▸ **Exercise instructions**
Print the material below word for word, starting with the line that contains "Identify the location of date-day-month: 12" and going on through the line that contains "I want to click on mini-newtab-button, so".
Source material Block Start
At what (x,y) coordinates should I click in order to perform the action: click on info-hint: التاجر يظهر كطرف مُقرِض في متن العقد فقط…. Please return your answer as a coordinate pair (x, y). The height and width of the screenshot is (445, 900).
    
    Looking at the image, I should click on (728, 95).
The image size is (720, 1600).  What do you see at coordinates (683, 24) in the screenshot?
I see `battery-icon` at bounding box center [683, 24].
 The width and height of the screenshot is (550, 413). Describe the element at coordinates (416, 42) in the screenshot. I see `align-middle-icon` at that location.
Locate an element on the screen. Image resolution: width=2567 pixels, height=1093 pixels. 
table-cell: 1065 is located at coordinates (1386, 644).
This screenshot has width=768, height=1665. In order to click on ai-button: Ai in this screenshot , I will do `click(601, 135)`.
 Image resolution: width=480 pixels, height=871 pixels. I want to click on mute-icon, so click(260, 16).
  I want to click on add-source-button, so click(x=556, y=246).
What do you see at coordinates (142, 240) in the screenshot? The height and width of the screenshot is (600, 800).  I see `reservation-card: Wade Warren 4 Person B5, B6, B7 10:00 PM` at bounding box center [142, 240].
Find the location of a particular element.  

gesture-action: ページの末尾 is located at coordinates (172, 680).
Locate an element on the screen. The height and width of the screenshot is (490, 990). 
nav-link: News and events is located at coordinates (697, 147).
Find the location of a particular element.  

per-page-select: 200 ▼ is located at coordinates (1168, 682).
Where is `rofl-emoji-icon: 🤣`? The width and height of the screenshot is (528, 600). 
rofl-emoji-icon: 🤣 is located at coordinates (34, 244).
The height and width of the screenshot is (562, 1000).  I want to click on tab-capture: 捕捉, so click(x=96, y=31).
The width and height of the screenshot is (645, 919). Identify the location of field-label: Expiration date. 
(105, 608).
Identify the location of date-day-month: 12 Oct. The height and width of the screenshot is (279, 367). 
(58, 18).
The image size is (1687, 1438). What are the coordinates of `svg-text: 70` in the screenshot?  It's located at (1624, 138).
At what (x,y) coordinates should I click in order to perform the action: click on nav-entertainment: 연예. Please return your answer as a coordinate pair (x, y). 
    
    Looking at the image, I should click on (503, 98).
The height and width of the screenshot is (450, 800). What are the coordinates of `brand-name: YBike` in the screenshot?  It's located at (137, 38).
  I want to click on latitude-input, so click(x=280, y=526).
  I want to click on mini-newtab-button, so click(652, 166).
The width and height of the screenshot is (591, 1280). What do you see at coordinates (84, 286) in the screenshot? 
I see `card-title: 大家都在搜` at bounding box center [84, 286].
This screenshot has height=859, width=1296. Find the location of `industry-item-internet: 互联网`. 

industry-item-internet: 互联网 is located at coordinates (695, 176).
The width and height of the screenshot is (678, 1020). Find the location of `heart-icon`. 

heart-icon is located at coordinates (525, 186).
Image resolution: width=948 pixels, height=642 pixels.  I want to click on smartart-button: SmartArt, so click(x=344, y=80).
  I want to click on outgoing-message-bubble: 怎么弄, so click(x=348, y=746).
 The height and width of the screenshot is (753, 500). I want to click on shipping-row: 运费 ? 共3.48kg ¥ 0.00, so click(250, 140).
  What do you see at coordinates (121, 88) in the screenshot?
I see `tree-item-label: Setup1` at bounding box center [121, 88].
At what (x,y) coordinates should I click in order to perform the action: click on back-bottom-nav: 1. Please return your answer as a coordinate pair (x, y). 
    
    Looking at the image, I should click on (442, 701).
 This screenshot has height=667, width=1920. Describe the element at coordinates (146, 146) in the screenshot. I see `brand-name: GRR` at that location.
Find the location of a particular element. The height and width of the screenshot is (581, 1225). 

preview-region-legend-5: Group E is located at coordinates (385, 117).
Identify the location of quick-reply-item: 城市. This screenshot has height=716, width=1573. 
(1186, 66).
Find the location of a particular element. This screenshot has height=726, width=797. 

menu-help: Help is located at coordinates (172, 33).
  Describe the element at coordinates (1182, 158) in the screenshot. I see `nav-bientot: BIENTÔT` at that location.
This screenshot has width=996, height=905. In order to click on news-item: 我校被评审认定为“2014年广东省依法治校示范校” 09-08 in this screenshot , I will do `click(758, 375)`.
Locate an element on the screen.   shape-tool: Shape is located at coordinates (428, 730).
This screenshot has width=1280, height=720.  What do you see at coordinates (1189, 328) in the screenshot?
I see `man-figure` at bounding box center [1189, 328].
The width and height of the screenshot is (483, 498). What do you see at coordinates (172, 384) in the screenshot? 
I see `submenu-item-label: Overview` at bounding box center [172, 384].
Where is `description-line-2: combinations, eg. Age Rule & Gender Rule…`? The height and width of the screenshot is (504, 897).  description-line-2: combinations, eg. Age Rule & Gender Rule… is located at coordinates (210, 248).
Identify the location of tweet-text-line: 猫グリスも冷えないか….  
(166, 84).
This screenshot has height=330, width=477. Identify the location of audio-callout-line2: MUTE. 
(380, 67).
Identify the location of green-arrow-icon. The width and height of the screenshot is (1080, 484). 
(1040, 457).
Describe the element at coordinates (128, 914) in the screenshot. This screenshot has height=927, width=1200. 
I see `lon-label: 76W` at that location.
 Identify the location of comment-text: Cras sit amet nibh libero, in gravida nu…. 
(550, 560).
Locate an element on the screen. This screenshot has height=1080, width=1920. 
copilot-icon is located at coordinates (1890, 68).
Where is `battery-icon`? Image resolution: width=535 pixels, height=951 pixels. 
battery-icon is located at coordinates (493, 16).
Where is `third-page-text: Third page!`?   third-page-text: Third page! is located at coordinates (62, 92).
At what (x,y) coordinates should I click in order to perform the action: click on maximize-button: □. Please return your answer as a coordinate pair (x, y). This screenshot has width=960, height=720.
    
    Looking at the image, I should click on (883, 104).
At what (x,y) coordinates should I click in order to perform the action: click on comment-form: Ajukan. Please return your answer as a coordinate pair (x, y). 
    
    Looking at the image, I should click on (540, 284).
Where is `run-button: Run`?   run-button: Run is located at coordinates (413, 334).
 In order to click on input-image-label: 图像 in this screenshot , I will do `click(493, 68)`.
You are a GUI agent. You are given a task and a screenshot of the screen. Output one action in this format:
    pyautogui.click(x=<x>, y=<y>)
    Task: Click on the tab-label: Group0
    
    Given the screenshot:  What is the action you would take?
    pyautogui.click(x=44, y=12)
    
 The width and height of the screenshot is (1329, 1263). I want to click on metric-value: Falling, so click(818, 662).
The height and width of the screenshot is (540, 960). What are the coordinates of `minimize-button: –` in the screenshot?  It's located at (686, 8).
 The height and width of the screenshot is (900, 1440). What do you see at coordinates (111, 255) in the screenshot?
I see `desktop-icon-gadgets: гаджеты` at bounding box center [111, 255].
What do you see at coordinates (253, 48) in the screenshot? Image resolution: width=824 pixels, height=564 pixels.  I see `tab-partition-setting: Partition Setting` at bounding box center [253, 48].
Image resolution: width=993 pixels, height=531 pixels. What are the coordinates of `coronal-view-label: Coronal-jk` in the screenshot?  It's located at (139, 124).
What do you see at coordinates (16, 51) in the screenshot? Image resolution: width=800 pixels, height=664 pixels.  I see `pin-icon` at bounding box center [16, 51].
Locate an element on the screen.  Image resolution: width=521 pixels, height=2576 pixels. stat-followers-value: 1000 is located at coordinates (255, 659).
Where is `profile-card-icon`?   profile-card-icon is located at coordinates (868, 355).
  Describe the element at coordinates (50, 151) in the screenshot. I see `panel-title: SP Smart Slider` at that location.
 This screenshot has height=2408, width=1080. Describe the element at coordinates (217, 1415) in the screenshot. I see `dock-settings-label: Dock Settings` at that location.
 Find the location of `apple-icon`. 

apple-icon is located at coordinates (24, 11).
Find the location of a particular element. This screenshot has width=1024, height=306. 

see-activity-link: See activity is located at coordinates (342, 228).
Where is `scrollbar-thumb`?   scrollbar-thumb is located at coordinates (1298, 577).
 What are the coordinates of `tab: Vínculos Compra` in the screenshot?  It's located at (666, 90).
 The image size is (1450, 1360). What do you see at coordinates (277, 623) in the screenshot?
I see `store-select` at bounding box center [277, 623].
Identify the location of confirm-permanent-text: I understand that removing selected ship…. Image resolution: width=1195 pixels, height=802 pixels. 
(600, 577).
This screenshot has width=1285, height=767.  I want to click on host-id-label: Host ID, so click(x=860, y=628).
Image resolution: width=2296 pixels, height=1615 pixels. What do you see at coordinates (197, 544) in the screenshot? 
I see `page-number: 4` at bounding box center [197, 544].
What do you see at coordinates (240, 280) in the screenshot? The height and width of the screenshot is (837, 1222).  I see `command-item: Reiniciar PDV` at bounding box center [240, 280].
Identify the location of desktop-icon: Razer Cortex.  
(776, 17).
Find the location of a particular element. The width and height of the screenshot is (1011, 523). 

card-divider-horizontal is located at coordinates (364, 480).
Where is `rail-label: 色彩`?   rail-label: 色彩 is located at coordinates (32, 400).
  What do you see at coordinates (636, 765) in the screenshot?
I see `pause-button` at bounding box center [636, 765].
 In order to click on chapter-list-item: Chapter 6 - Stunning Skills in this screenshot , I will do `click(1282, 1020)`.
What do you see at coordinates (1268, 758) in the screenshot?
Source material Block End
▸ **Completed exercise**
Identify the location of date-day-month: 12 Oct. The height and width of the screenshot is (279, 367). 
(58, 18).
The image size is (1687, 1438). What are the coordinates of `svg-text: 70` in the screenshot?  It's located at (1624, 138).
At what (x,y) coordinates should I click in order to perform the action: click on nav-entertainment: 연예. Please return your answer as a coordinate pair (x, y). 
    
    Looking at the image, I should click on (503, 98).
The height and width of the screenshot is (450, 800). What are the coordinates of `brand-name: YBike` in the screenshot?  It's located at (137, 38).
  I want to click on latitude-input, so click(x=280, y=526).
  I want to click on mini-newtab-button, so click(652, 166).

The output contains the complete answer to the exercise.